FluTrackers is impressive, but has limitations as well as oversight issues. The site reports on where influenza has been suspected but not always where it has been confirmed. The challenge for those in public health is to know what to do with the enormous amount of information the site gathers. Do reports of pneumonia indicate an uptick in complications from an influenza infection? If the Egyptian media is reporting an increase in poultry farm fires, how are we to act on this information? Should we make more vaccine against the last known avian flu that infected us? Or should we instead get more data before ramping up vaccine production? There is a limit to what data points can really tell us. Often, they yield only more questions.
Organizations like the CDC or the WHO are still the best destinations for data on the year-over-year rise or fall of the flu. This information, together with the number of vaccinations, also gives us a measure of the success of preventive efforts. Depending on how quickly the counts are made, a state or town might employ that data to help health officials target their public messaging.
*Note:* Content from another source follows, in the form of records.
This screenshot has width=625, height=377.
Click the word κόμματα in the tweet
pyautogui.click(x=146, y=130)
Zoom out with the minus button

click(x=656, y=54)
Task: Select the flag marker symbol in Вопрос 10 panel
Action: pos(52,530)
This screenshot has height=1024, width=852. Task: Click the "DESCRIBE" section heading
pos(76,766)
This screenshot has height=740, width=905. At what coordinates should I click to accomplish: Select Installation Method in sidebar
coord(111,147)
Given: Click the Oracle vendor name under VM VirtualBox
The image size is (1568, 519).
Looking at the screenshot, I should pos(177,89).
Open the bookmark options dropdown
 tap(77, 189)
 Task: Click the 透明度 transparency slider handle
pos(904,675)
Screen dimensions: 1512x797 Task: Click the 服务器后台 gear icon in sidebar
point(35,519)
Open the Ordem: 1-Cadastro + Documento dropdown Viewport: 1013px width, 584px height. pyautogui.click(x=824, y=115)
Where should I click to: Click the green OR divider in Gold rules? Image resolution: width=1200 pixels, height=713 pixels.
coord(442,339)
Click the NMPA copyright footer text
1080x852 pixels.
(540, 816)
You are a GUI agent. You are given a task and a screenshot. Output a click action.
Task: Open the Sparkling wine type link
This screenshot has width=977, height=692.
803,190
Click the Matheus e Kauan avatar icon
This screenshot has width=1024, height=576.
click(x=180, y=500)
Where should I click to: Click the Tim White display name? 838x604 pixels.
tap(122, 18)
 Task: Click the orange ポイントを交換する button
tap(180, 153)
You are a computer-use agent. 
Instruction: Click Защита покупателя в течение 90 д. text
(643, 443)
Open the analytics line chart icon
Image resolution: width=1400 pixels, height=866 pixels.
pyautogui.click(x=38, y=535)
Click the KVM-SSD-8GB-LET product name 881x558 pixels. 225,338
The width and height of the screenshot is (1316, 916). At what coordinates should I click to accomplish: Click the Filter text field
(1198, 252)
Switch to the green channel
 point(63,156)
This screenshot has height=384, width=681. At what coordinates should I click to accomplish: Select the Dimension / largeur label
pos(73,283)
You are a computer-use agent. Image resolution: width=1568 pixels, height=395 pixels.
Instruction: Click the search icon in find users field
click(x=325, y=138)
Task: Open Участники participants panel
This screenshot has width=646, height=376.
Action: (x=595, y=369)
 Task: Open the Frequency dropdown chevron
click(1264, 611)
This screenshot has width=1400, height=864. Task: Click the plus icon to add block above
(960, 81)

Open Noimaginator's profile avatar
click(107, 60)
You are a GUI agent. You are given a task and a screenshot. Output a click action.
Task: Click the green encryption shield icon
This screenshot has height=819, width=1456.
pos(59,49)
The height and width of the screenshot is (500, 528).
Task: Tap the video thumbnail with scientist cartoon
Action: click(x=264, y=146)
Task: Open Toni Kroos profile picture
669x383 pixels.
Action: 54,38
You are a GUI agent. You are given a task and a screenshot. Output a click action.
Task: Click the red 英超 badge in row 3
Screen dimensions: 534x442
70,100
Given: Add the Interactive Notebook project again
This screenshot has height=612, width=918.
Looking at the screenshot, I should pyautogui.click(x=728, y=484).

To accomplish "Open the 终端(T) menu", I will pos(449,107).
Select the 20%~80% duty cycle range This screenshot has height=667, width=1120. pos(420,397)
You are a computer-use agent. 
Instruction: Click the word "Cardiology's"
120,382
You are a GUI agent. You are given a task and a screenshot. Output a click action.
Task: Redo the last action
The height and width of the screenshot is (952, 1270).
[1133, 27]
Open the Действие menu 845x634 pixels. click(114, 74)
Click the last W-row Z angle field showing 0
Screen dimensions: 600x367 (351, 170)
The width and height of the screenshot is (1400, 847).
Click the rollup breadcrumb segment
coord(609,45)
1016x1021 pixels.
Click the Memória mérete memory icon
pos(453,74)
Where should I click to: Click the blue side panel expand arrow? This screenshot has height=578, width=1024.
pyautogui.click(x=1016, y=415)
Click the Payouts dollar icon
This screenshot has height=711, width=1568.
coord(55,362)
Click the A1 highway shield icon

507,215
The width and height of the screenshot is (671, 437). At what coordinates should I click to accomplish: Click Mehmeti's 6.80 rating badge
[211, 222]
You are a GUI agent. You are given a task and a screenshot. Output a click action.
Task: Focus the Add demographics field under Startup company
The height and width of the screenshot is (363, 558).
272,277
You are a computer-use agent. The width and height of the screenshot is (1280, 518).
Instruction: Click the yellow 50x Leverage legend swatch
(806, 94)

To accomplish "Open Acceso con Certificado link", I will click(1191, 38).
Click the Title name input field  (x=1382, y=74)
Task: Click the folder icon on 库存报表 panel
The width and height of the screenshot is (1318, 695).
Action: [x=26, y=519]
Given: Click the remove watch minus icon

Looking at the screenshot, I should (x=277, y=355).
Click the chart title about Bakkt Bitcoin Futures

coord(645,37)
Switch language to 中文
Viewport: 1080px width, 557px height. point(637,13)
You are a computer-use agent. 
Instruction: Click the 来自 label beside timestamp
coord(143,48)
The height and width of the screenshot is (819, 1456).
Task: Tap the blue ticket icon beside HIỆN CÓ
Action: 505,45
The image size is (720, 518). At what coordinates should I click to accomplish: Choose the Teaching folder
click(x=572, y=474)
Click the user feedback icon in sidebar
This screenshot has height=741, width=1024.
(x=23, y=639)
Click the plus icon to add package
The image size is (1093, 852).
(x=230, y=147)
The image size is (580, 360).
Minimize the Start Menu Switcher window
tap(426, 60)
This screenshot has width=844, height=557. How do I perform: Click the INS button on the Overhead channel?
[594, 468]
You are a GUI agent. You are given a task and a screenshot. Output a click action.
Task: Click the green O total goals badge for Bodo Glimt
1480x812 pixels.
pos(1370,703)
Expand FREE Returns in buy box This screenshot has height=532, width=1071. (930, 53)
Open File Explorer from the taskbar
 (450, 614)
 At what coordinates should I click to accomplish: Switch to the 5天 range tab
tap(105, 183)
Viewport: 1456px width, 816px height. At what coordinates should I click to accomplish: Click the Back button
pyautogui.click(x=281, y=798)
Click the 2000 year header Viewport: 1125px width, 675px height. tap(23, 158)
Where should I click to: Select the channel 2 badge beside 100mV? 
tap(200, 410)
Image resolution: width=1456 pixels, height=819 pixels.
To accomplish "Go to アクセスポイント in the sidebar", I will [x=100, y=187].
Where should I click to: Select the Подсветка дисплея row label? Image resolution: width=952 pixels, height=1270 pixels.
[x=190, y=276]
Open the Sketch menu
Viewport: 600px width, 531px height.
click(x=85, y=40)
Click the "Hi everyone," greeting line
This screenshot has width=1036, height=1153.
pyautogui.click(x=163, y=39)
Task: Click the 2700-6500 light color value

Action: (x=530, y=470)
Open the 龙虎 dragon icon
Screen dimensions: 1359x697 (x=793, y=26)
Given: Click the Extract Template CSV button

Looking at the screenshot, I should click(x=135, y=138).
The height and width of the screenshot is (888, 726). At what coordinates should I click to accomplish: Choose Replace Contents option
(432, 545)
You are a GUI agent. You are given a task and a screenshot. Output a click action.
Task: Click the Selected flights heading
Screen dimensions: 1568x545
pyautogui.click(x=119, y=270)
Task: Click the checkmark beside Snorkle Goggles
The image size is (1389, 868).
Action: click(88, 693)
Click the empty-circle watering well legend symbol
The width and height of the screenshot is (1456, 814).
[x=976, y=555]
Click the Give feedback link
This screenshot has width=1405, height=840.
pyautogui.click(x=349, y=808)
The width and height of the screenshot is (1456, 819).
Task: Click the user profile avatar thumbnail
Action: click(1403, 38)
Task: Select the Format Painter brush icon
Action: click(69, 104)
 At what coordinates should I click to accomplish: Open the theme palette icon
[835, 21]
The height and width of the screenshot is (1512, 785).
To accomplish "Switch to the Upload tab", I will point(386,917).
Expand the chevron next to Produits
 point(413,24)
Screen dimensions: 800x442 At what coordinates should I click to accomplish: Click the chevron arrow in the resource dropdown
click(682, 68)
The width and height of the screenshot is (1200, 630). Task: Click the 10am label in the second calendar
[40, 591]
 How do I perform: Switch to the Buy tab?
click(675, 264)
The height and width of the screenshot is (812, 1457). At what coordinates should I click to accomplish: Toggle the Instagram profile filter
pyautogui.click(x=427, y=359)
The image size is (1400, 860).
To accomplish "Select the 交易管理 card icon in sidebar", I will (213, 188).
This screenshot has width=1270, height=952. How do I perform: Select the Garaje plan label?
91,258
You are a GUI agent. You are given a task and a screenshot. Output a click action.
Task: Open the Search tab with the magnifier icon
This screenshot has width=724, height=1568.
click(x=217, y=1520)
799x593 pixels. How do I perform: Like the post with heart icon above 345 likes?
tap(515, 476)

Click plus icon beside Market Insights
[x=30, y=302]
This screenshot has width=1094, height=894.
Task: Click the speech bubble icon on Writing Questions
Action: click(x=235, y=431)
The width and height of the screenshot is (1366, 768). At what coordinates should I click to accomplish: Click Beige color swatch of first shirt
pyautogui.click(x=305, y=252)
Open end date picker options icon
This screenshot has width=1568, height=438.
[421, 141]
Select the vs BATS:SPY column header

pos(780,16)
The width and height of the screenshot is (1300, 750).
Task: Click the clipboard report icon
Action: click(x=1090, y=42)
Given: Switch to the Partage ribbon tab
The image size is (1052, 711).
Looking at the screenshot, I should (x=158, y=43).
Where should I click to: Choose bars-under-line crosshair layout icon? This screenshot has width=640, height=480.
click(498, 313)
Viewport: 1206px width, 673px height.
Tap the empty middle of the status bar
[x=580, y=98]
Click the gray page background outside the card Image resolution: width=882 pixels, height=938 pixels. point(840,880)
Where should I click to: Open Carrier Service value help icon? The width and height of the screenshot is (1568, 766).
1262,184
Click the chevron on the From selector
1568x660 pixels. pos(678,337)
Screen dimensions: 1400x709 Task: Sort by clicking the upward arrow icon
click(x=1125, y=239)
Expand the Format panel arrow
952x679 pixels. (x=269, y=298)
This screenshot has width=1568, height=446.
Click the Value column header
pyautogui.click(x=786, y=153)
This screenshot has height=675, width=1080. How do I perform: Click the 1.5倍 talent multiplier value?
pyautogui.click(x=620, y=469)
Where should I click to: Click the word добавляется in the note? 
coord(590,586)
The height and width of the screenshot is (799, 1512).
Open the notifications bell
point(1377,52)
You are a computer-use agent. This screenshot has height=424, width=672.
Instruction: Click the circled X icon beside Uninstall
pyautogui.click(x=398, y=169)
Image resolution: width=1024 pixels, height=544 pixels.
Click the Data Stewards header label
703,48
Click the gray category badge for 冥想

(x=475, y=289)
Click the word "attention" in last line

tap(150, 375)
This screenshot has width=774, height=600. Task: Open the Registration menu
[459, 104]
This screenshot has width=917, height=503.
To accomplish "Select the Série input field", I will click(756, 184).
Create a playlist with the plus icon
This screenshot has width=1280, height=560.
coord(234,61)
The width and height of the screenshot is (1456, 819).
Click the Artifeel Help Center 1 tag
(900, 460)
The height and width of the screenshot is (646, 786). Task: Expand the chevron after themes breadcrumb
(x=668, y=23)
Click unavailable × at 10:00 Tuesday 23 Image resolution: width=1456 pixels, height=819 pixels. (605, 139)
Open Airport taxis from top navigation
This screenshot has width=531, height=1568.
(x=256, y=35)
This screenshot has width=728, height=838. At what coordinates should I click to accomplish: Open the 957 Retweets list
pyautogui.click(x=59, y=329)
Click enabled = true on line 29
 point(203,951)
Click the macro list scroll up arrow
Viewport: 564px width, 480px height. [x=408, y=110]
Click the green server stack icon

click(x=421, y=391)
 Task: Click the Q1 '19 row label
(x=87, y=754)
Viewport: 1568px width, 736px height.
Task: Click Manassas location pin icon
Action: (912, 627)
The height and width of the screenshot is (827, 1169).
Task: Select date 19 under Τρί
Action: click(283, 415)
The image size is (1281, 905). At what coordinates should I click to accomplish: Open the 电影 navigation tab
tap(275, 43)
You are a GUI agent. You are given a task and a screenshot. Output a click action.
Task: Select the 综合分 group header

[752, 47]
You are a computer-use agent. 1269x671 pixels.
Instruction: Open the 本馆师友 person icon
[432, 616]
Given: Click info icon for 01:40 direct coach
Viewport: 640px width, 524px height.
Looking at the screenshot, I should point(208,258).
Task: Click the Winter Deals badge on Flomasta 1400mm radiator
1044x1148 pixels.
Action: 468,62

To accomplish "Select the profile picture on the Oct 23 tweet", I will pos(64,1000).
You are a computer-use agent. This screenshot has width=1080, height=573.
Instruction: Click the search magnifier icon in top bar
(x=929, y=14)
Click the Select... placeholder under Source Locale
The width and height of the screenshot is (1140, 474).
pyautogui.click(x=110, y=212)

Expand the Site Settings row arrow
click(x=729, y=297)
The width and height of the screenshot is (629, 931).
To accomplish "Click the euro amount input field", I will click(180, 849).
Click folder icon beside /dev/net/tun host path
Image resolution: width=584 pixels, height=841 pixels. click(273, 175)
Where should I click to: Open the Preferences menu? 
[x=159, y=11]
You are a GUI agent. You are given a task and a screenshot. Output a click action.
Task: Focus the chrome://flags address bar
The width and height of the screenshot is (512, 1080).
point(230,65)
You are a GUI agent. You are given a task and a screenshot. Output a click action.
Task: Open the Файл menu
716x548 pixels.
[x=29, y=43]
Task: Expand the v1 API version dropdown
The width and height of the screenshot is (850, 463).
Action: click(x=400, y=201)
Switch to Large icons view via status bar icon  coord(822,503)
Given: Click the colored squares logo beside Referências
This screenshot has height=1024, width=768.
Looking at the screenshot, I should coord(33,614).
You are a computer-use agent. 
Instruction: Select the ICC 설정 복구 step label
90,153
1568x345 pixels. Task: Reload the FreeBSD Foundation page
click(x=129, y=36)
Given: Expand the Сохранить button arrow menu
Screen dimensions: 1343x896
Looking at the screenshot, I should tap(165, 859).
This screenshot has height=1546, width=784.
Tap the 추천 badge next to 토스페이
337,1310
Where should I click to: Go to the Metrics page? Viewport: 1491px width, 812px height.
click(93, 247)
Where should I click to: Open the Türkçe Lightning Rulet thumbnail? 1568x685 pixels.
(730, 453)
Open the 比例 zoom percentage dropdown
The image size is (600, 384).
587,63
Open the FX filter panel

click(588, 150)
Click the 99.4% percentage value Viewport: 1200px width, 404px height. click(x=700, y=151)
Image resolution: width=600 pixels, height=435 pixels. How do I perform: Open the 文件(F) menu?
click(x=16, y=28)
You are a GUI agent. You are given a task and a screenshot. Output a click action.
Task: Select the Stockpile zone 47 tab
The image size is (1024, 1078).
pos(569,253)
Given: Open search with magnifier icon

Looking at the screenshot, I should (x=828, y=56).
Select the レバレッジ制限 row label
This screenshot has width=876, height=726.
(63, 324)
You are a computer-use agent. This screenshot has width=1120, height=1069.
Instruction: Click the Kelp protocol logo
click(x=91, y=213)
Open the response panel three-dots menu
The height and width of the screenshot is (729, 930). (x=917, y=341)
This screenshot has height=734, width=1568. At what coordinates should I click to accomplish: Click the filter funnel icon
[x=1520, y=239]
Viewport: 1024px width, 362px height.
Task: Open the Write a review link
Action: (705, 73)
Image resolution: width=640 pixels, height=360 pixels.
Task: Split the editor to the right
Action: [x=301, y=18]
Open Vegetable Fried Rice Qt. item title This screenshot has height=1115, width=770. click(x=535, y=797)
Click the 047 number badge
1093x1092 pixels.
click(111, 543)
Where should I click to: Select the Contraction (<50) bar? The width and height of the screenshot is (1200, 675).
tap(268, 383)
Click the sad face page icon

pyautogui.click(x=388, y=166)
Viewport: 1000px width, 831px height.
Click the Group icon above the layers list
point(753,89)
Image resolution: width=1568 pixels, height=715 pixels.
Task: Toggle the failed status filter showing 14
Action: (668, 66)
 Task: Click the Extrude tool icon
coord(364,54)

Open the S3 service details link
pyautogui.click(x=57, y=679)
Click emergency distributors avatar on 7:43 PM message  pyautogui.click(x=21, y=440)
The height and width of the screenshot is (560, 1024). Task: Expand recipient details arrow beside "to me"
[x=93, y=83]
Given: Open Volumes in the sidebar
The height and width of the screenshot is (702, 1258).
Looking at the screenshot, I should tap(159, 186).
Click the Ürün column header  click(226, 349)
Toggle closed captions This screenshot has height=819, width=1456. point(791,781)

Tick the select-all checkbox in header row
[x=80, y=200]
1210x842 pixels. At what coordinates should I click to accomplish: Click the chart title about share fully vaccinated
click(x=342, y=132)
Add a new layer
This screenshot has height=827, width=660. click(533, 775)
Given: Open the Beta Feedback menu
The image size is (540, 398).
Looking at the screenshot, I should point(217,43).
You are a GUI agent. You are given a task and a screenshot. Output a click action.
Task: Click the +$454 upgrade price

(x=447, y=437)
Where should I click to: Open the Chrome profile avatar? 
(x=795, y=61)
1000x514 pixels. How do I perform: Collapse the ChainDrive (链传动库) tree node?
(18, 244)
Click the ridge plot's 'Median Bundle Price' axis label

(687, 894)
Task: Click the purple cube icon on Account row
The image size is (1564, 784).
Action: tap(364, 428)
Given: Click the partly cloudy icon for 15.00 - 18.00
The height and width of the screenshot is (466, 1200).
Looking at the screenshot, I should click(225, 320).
In spite of all this, we still don’t have an accurate way to measure how many cases of flu there are each season. We can’t solely rely on huge data-driven companies like Google to figure it out for us, nor on citizen-led efforts, and even the CDC data is limited. The influenza virus, a most primitive organism, seems to run circles around our advanced technology. We don’t even know the answer to one of the most important questions about influenza: Why does it rise and fall with the changing seasons?